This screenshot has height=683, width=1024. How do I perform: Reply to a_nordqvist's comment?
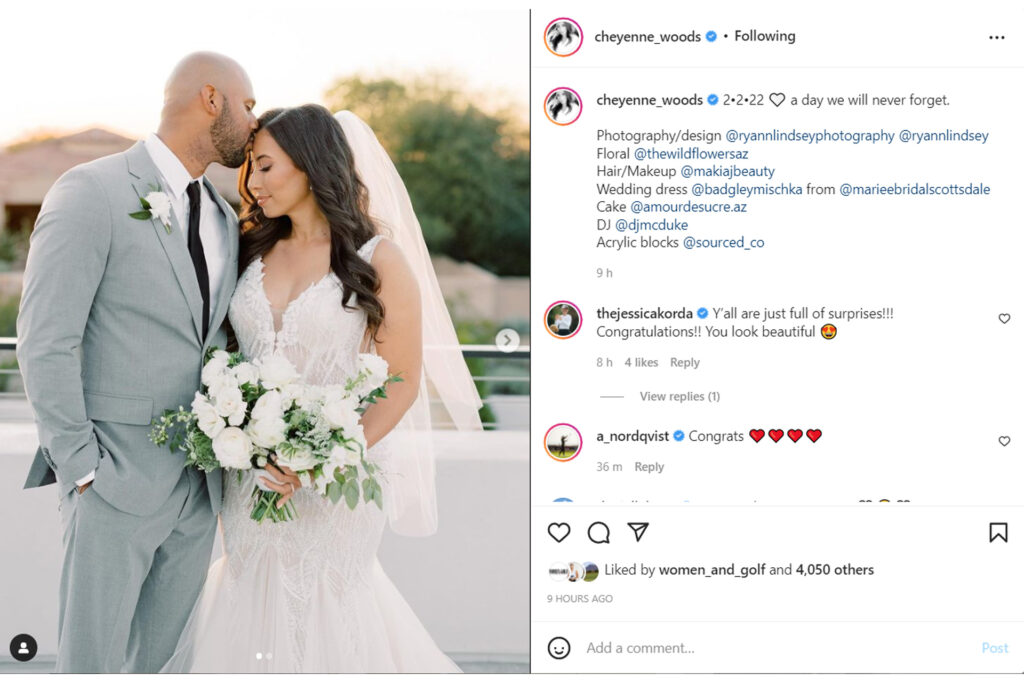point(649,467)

-------

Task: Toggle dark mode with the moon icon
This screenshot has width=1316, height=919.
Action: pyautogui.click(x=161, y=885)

-------

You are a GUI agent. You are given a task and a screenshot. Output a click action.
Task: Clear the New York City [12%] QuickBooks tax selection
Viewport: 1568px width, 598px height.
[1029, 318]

-------

● THE PROBLEM
Rewrite the part of the material that opens with the line containing "Task: Toggle dark mode with the moon icon" and closes with the line containing "Action: pyautogui.click(x=161, y=885)" as a JSON list of strings, one string per line. Leave out blank lines.

● WRITTEN REPLY
[
  "Task: Toggle dark mode with the moon icon",
  "This screenshot has width=1316, height=919.",
  "Action: pyautogui.click(x=161, y=885)"
]